Thus, we’ve arrived at the basic idea: instead of pumping out all the information from the entire table, it’s enough to calculate the relationship between the primary key and the record number at several points in the table, and, using piecewise interpolation, obtain a way to quickly jump to the record whose sequence number in the set approximately corresponds to the one specified.
The word "approximately" should not baffle us: after all, we are implementing a response to the action of the user setting the scrollbar knob. The user always does it "by sight": for example, having set it approximately in the middle, they expect to see records "from somewhere in the middle of the set," and certainly not the precise record with the number N/2, so it will be perfectly correct to resort to approximation.

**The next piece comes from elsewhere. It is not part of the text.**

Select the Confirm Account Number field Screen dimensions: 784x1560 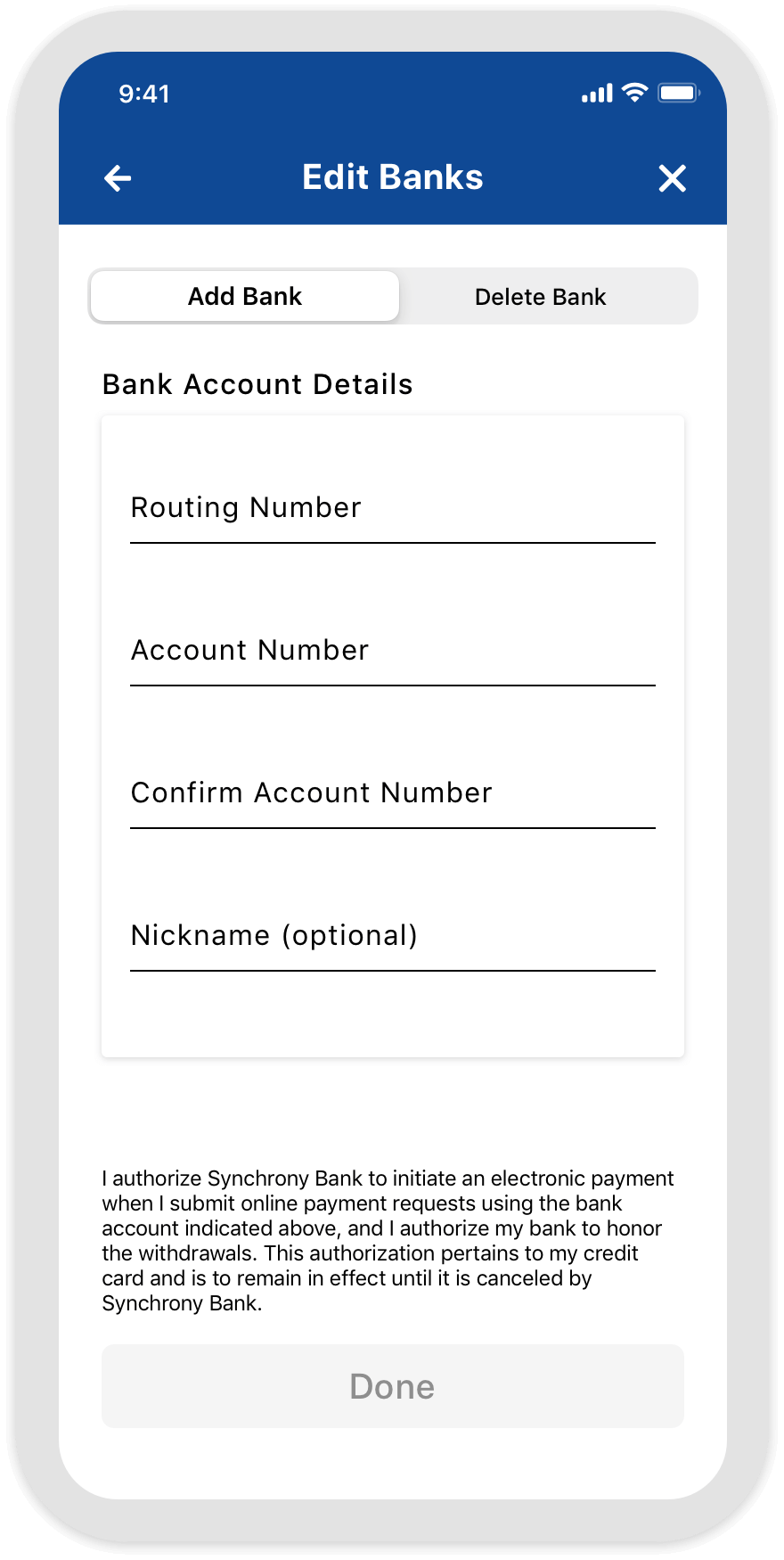coord(392,793)
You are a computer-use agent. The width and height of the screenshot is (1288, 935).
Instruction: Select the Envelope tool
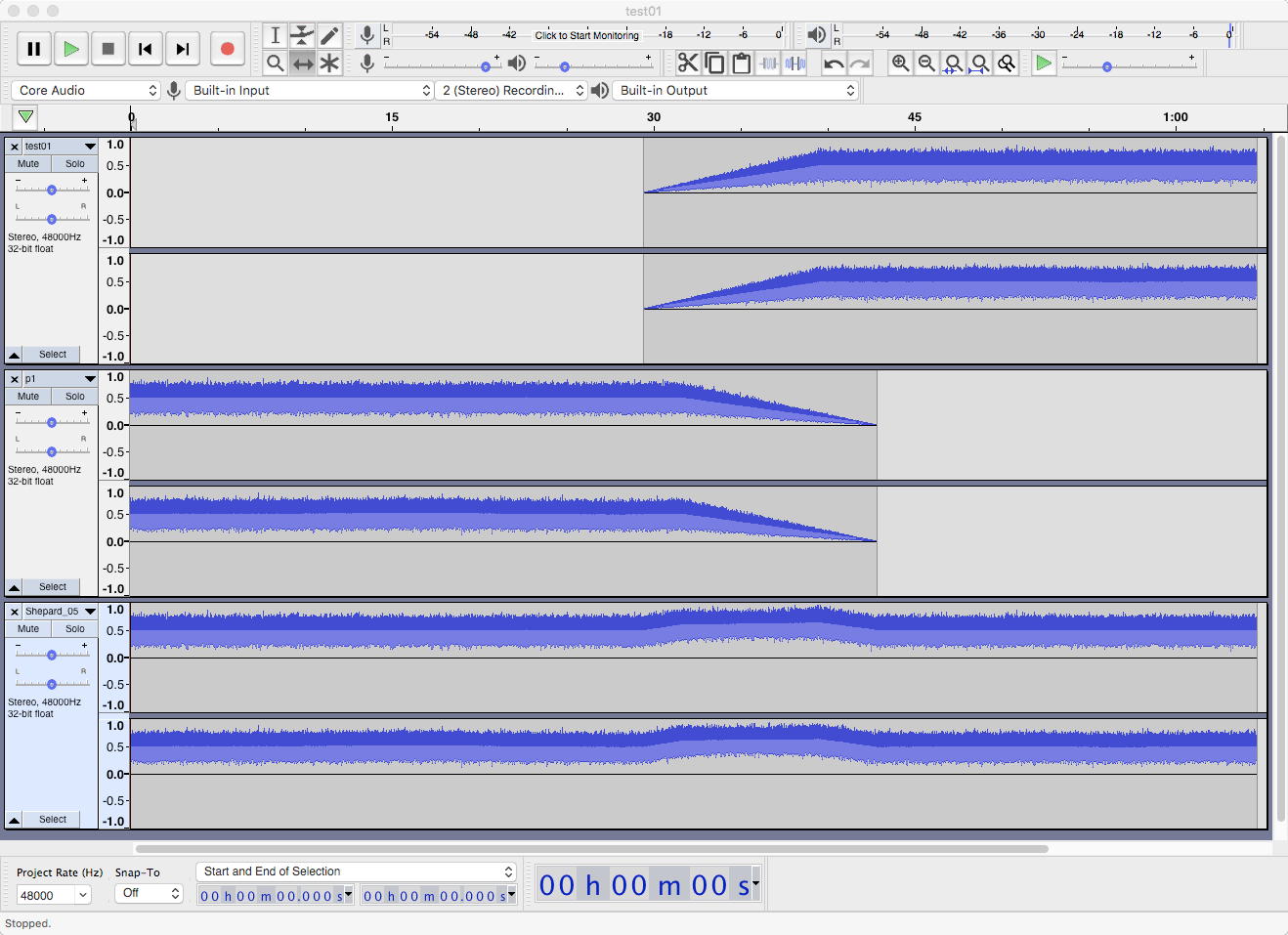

Removing Simplifying Constraints
Now let’s remove the assumptions we’ve made earlier in order to simplify the articulation of the main idea.
-
First of all, we said that a unique key consists of one integer field. When a table has a compound key, and/or when the key contains not only integer values, but also strings, dates, etc., we can enumerate all possible combinations of key values so that they correspond to integers. The way to implement such numeration will be discussed later on in this article. The resulting numbers may be very large, but in general the task will be reduced to working with a single integer key. The bit length of such numbers must correspond to the cumulative size of the key fields, which is not surprising, because each number must unambiguously encode a field value. In Java, there is the
BigInteger
class for working with integers of an arbitrary value, a class that allows you to perform all the required operations with huge numbers. -
Secondly, we assumed that the data is sorted by the primary key. But if we require sorting by another column, then we can mentally substitute this column at the top of the primary key column list. This won’t change anything: the uniqueness of primary key values is not violated by adding another column to it, but sorting by primary key will now mean sorting by this column and then by other primary key fields.
Thus, we can always reduce our task to mapping a table with a single integer key. Below we will consider the details of implementing this approach.

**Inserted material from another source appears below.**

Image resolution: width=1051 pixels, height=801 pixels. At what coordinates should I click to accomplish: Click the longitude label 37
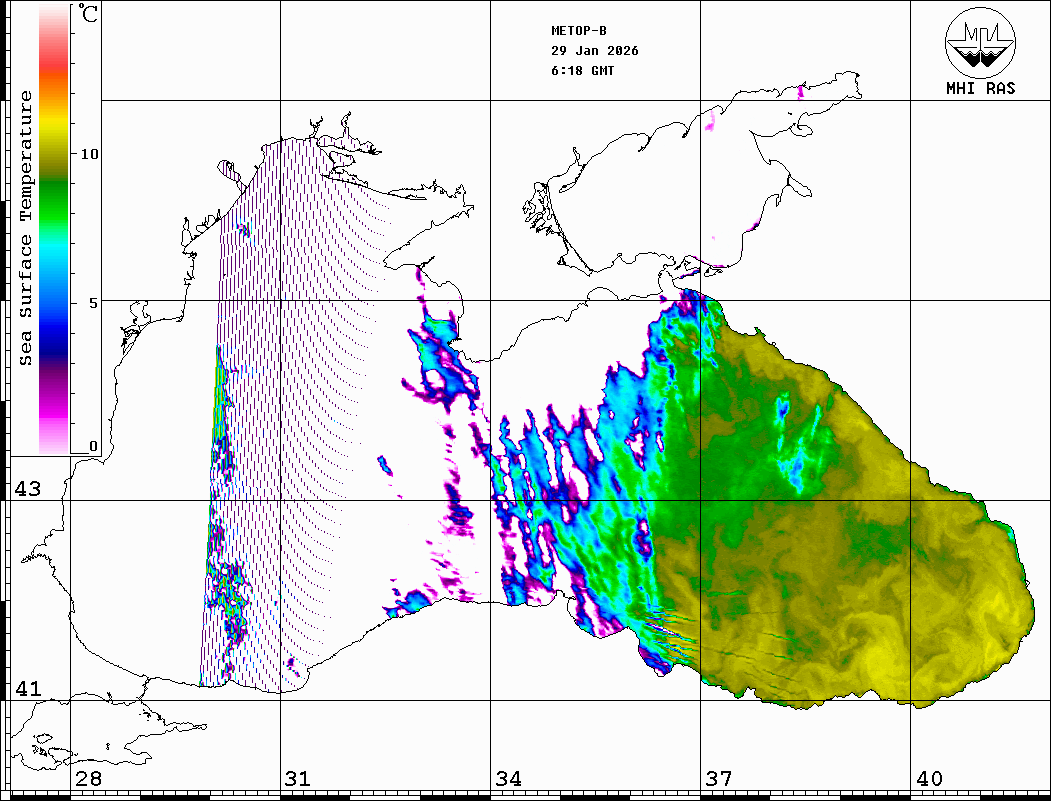click(718, 779)
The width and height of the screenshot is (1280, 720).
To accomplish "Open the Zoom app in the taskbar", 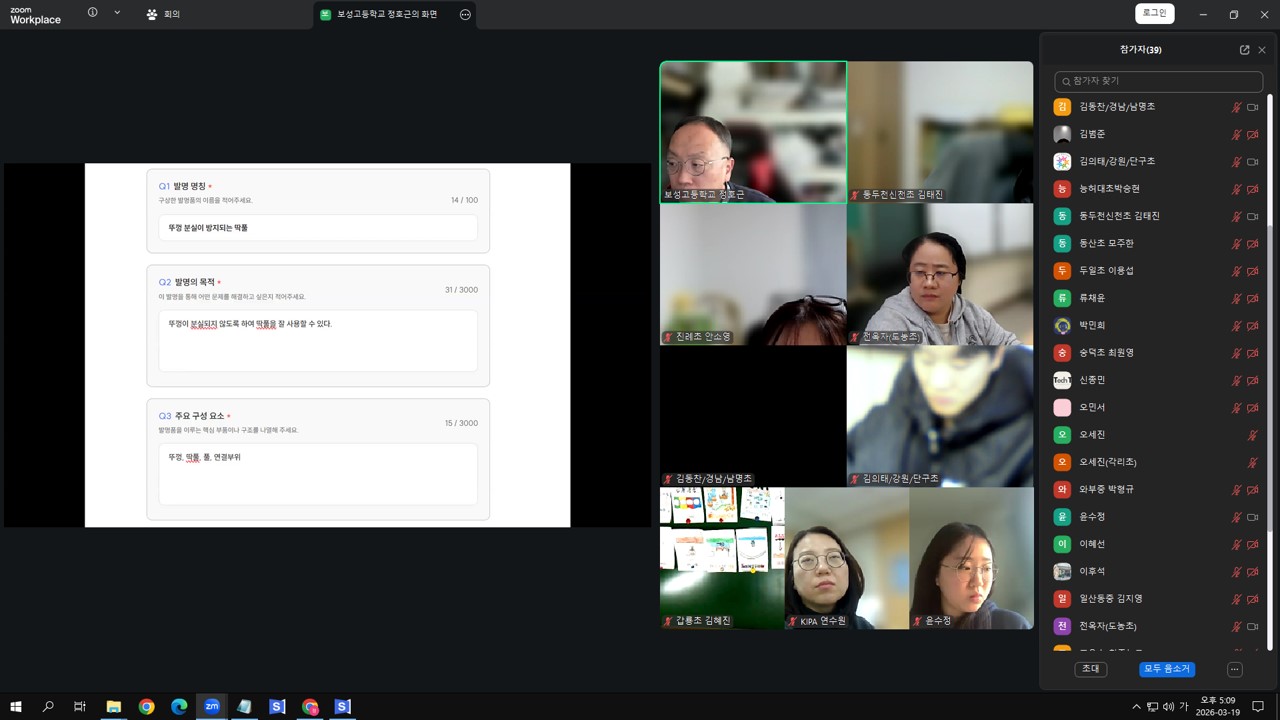I will (212, 706).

The main system components are displayed in the figure below:
-
The interpolator holds a small table in memory and converts the knob position into the record’s sequence number and vice versa.
-
The enumerator converts the record’s sequence number to key field values.
-
The query generator creates
SELECT …
queries to the database.
Step-By-Step Algorithm Operation: Scrolling
Let’s consider the example of the National Statistics Postcode Lookup (NSPL), which contains information on 1.75 million UK postal codes. The simplified structure of the directory is defined as follows:
CREATE TABLE nspl (
postcode VARCHAR (7) NOT NULL PRIMARY KEY,
area VARCHAR (60) NOT NULL,
region VARCHAR (25) NOT NULL
);
CREATE INDEX ix_nspl ON nspl (area, postcode);
Let’s display this directory, sorting it by the name of the area and the postal code, imagining that the user scrolled approximately to the middle. Now let’s conduct a step-by-step analysis of this algorithm’s operation.
Step 1. We know the total number of records, and where the user placed the knob, thus, we can calculate the desired record number. Let’s say that this number is 657660.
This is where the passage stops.